Successful construction of the pVAX1-PRRSV expression vector
Effective incorporation of multiple DNA fragments
Verification of fragment sizes by gel electrophoresis

Conclusions

The study provides a reliable method for cloning large and complex gene expression vectors.
This approach can enhance research in molecular biology, particularly in the context of viral genetic studies.

Frequently Asked Questions

What is the significance of using homologous recombination?

Homologous recombination allows for the precise insertion of DNA fragments into vectors, facilitating the construction of complex gene expression systems.

Why is PCR necessary in this protocol?

PCR is used to amplify specific DNA fragments, which are essential for constructing the full-length gene expression vector.

What role does gel electrophoresis play?

Gel electrophoresis is used to verify the size and integrity of the amplified DNA fragments before they are cloned into the vector.
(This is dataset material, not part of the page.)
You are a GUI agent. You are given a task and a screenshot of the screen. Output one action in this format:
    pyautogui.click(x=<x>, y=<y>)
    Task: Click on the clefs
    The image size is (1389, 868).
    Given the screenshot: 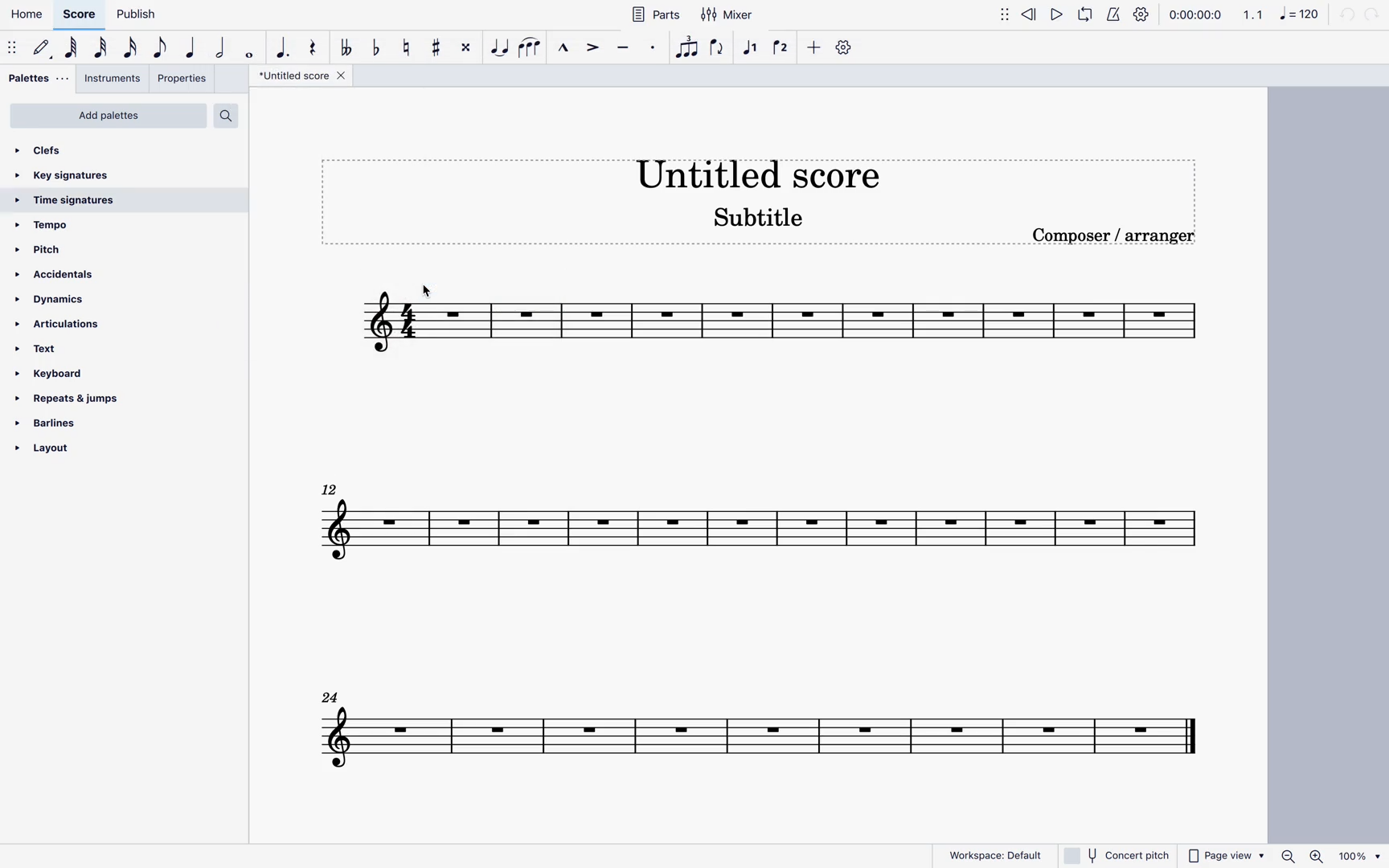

How do you prepare the pVAX1 vector?

The pVAX1 vector is linearized using specific restriction enzymes to allow for the insertion of DNA fragments through homologous recombination.

What is the advantage of using multiple insert ligation?

Multiple insert ligation enables the assembly of larger constructs that may not be feasible with single insert techniques.

Can this method be used with other gene sequences?

Yes, this protocol can be adapted to incorporate various gene sequences, making it versatile for different applications.

What kind of cells can be used for transformation?

Competent bacterial cells are typically used for the transformation process following the assembly of the gene expression vector.